# Sit-ups vs. Crunches



## Ceicei (Jul 16, 2007)

What is up with the "controversy" of sit-ups and crunches?  While growing up, sit-ups were very common and standard part of almost every exercise program.  Now it seems as if sit-ups were practically banned and replaced entirely by crunches.

I've searched the internet.  There seemed to be no scientific studies indicating that sit-ups are bad.  There's a lot of stories out there for and against.  If there are indeed studies, I would appreciate some links please.

I haven't had any problems doing sit-ups, but now that crunches are the "in thing", this is the question that comes to mind, "Why?" Surely the sit-ups are not equivalent with crunches.  They do not necessarily work the same set of muscles, so to replace one with the other doesn't really make sense.  If the purpose is intended to work the same muscles, it would make sense to replace with an exercise for the same type of muscles.

Any feedback out there would be appreciated.  Thank you.

- Ceicei


----------



## Monadnock (Jul 16, 2007)

I used to do all that. Then I saw the ab-lounge. But I'm not buying it until they come out with a motorized one


----------



## MJS (Jul 16, 2007)

Ceicei said:


> What is up with the "controversy" of sit-ups and crunches? While growing up, sit-ups were very common and standard part of almost every exercise program. Now it seems as if sit-ups were practically banned and replaced entirely by crunches.
> 
> I've searched the internet. There seemed to be no scientific studies indicating that sit-ups are bad. There's a lot of stories out there for and against.
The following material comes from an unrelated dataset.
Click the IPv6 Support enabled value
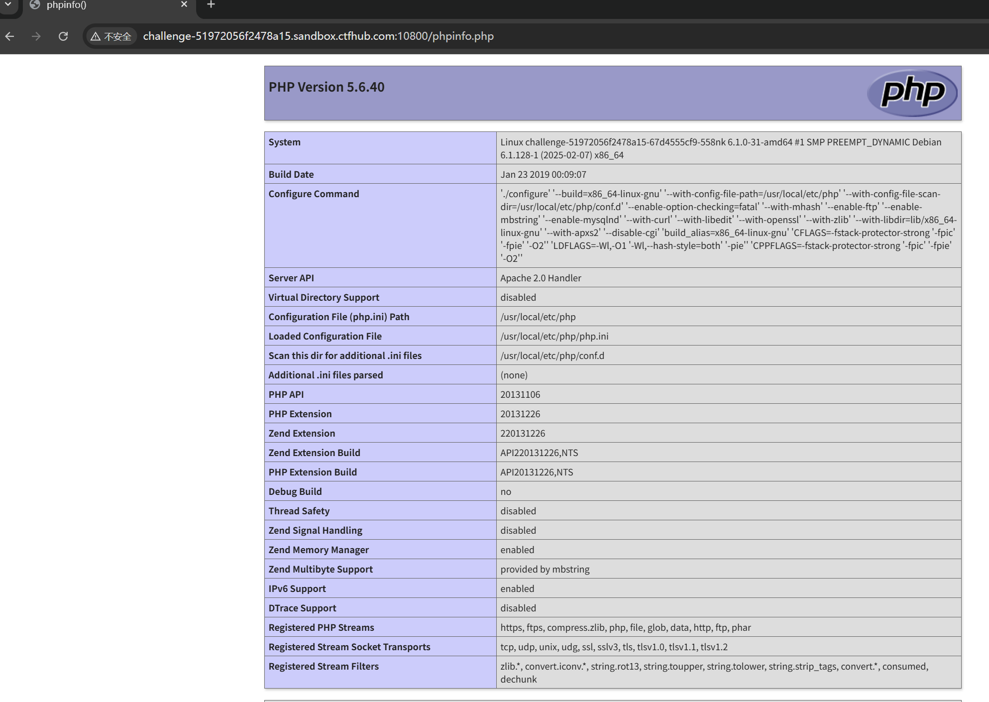The height and width of the screenshot is (702, 989). pyautogui.click(x=517, y=588)
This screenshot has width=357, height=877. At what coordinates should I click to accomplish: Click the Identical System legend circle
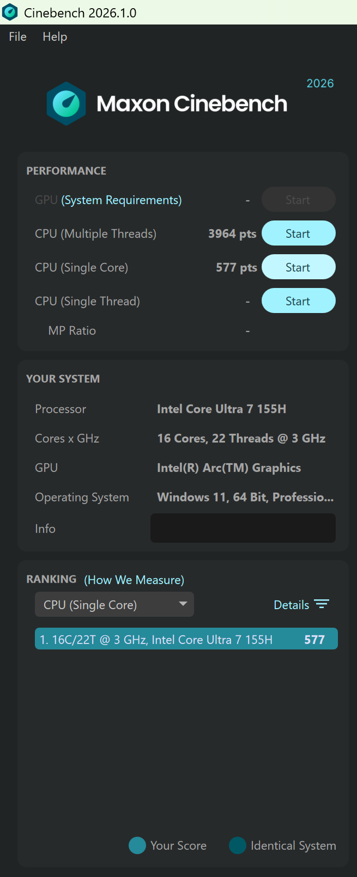tap(238, 845)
If there are indeed studies, I would appreciate some links please.
> 
> ...


 
The idea is to focus on the ab muscles.  Coming up past the half way mark, puts stress on the lower back.  Interestingly enough, watch any gym class or LEO agility test, and you'll see the full ones.  I pulled a muscle in my lower back one time, while taking one of those agility tests.  Quick up and down movement, faster than you'd normally do, due to the fact that you have a minute to do as many as possible.

Here are a few things I found:

http://www.wikihow.com/Do-Sit-Ups

http://www.oaktrees.org/fitness/situps.html

http://en.wikipedia.org/wiki/Sit-up_(exercise)


----------



## Jdokan (Jul 16, 2007)

I''ll back MJS on this wholeheartedly.....Talk to ANY physical therapist and they'll tell you....NEVER come all the way up there is no further gain to the abs...
NOW with that said do as I say not as I do....I use one of the old roman chairs for my ab & lower back workouts......


----------



## Ceicei (Jul 16, 2007)

MJS said:


> The idea is to focus on the ab muscles.  Coming up past the half way mark, puts stress on the lower back.  Interestingly enough, watch any gym class or LEO agility test, and you'll see the full ones.  I pulled a muscle in my lower back one time, while taking one of those agility tests.  Quick up and down movement, faster than you'd normally do, due to the fact that you have a minute to do as many as possible.
> 
> Here are a few things I found:
> 
> ...



Thank you, MJS, for the links.  What I was asking for was for good scientific studies why sit-ups aren't good and should be replaced by crunches?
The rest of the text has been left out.